French champagne houses toast to record sales expected in 2021

Champagne sales are expected to mark a record year as stores and restaurants replenish stocks after months of virus-related restrictions and as retail demand increases, an industry body said on Friday.

However, the outlook for the key holiday season of Christmas and New Years is clouded by uncertainty about the recently detected Omicron variant of the coronavirus.

Jean-Marie Barillere, co-president of the CIVC Champagne industrial association and president of the UMP Champagne group of brands, told AFP that the sector was targeting sales of 315 million bottles this year, representing a turnover of 5.5 billion euros ( 6.2 billion dollars).

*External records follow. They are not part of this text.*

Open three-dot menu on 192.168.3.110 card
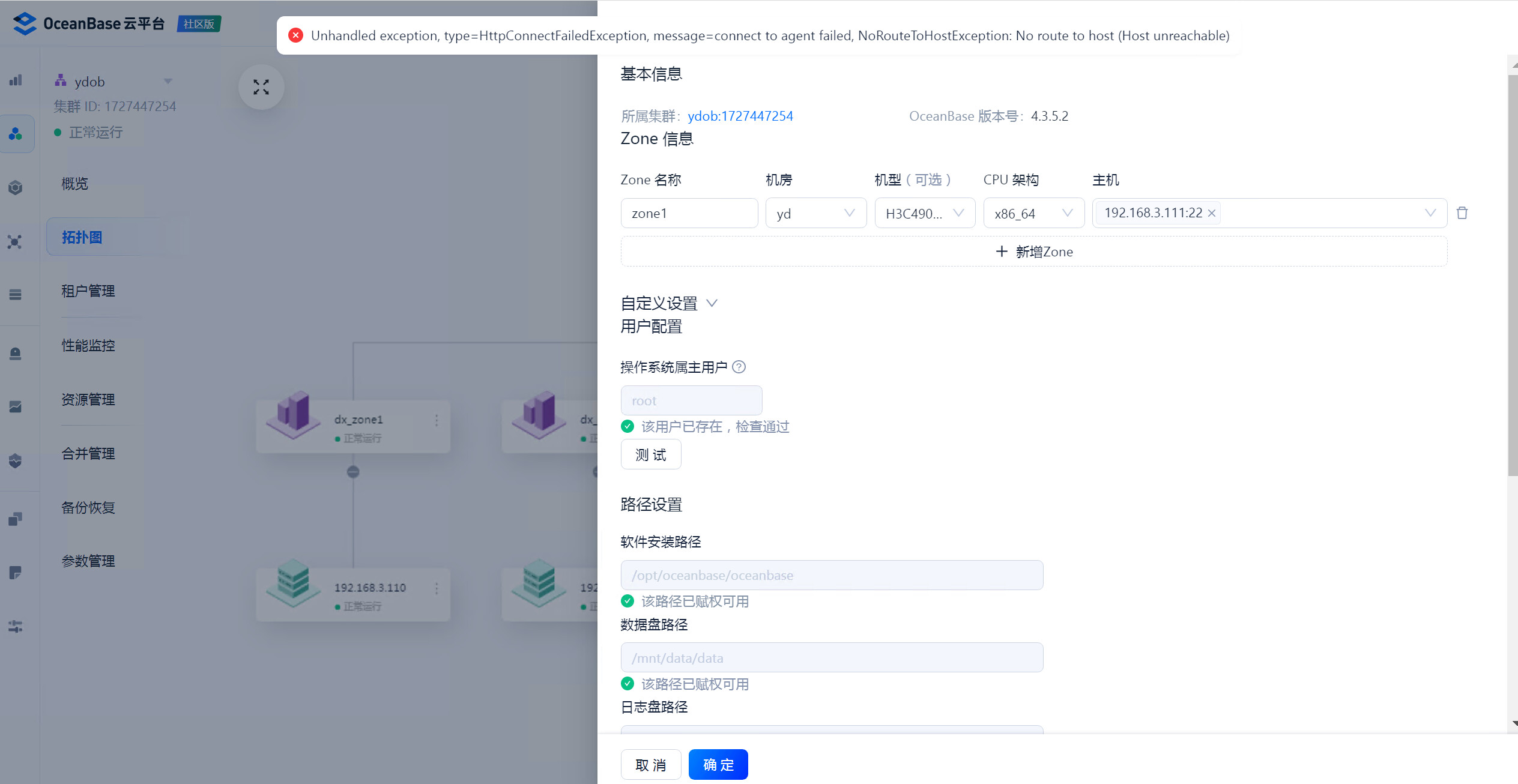 tap(437, 588)
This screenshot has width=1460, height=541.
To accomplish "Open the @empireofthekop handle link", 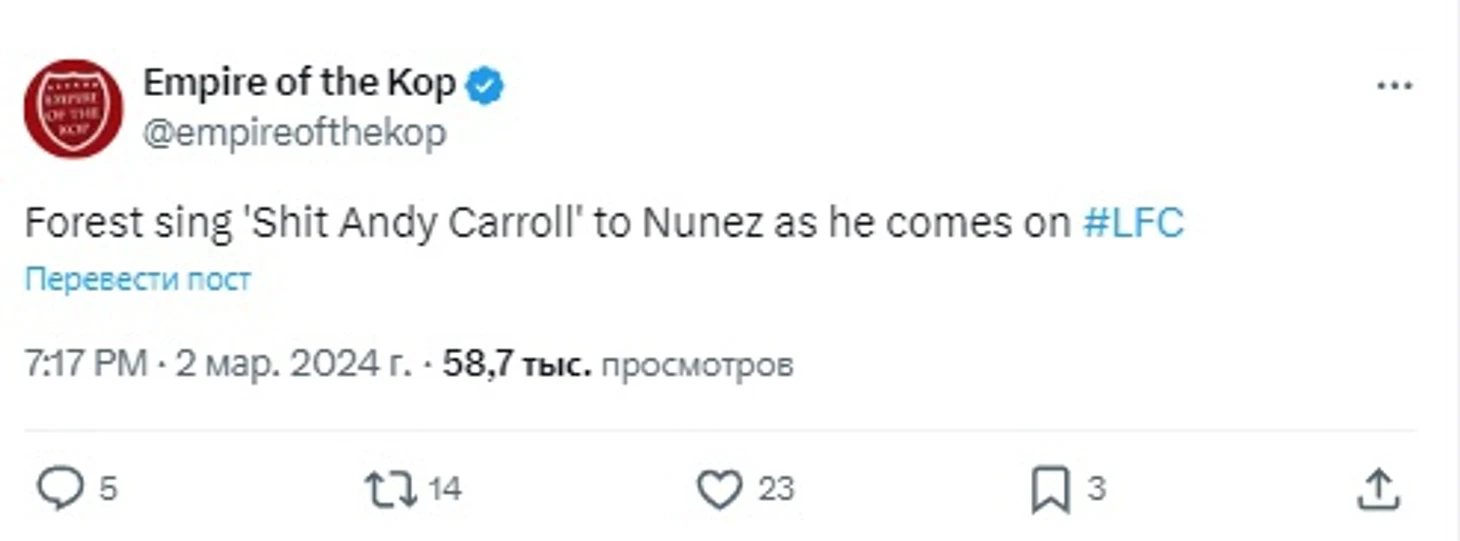I will pos(294,133).
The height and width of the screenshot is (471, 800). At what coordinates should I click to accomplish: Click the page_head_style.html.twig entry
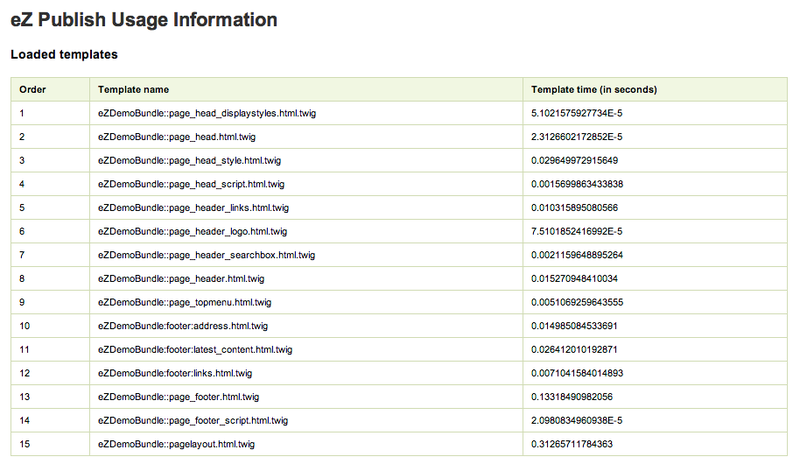[x=189, y=161]
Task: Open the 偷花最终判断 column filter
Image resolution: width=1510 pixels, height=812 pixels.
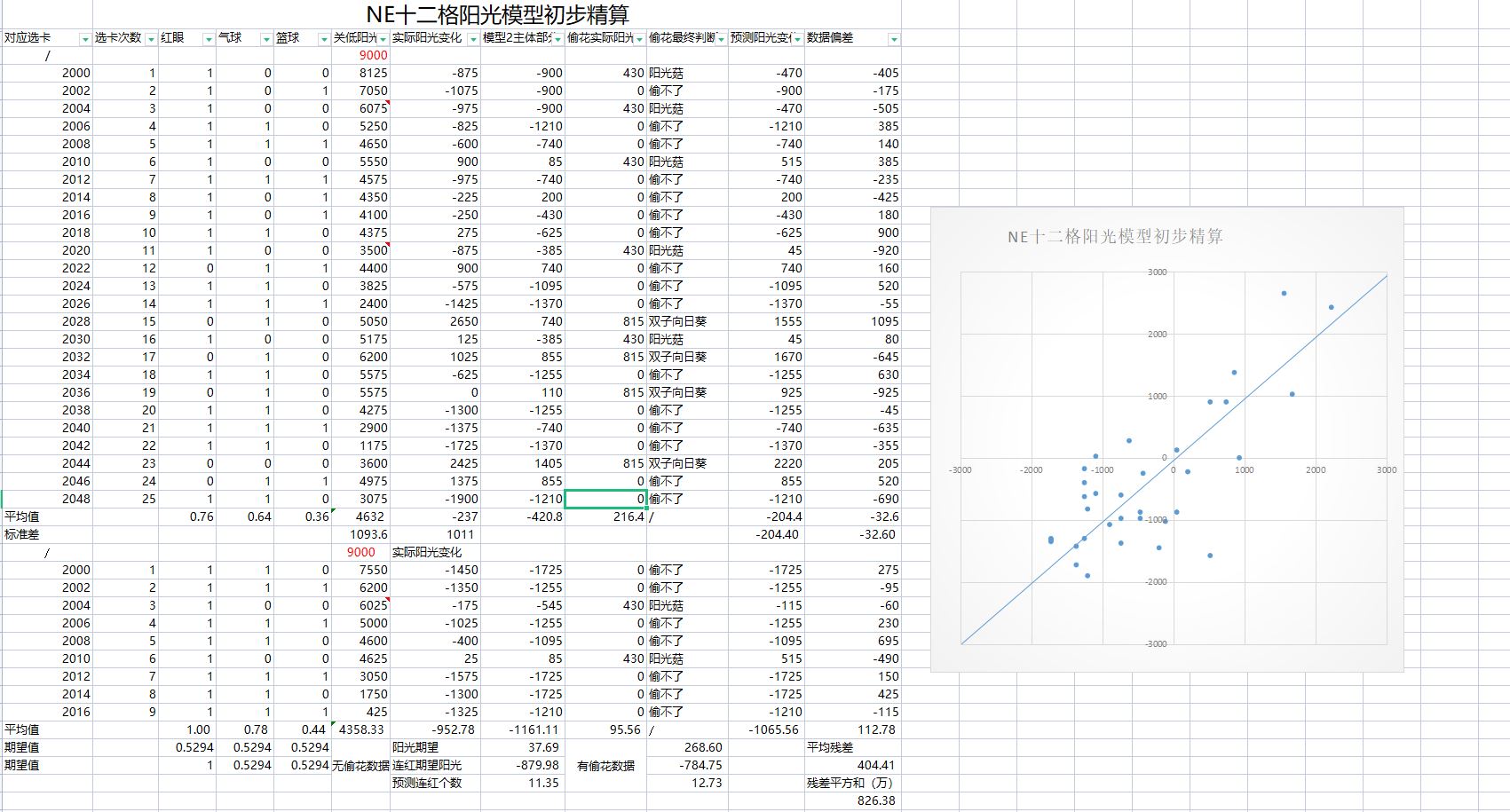Action: [x=721, y=39]
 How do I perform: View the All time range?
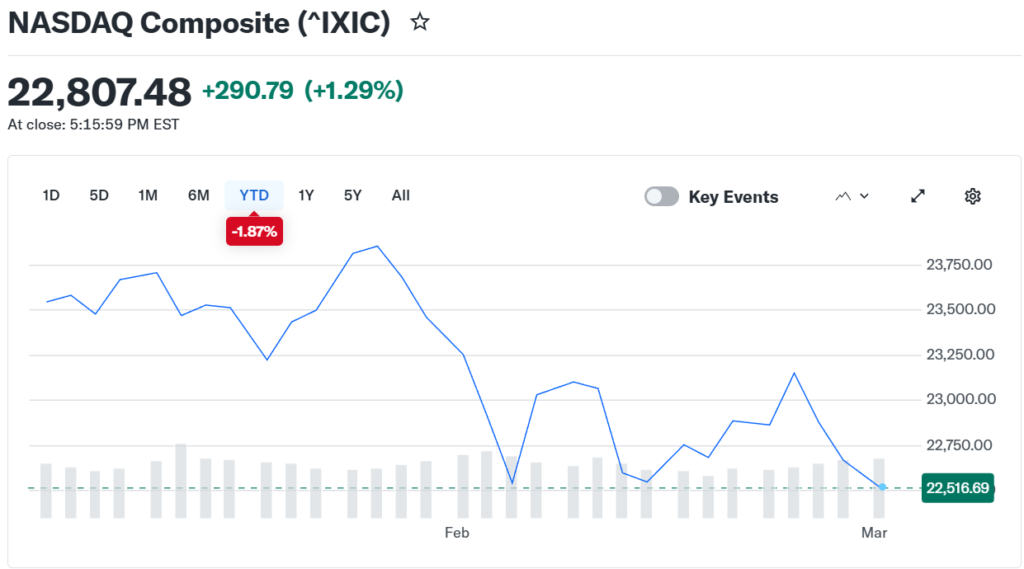click(x=401, y=195)
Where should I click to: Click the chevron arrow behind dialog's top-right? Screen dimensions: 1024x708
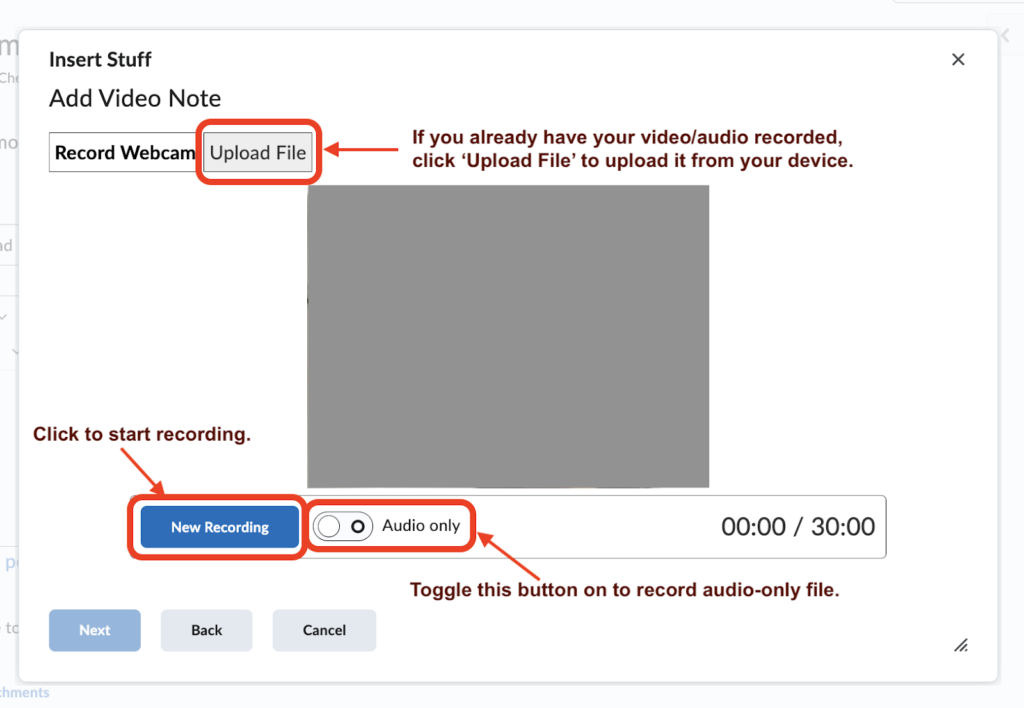(1006, 36)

If confirmed, it would surpass the current annual sales record of 5 billion euros, reached in 2019, before Covid arrived.

The sales surge comes after severe spring frosts followed by summer rains wreaked havoc on French vineyards, some of which are forecast to report harvest losses of up to a third during the year.

But champagne must age more than a year, and producers traditionally keep millions of bottles stored in their cellars to ensure a constant supply from one year to the next.

Strong exports, especially to English-speaking countries, were a major factor for the extraordinary year, Barillere said.

“The pandemic has created new consumer habits,” he said. “Everything related to home entertainment is in high demand, including champagne.”

But the prospects for traditional events and restaurant dinners during Christmas and New Years depend on developments from Covid and whether the Omicron chain creates new travel restrictions, curfews or closed closings.

“Two weeks ago I would have told you the outlook for the holiday season was excellent but the new variant has clouded our optimism,” he said.

Now there was a danger of a “terrible disruption” in the plans for the end of the year festivities.

Dozens of countries have reported cases of the Omicron variant, and the World Health Organization has said it could take weeks to determine how dangerous the variant really is. Meanwhile, the EU health agency has warned that the new strand could cause more than half of Covid cases in Europe in the coming months.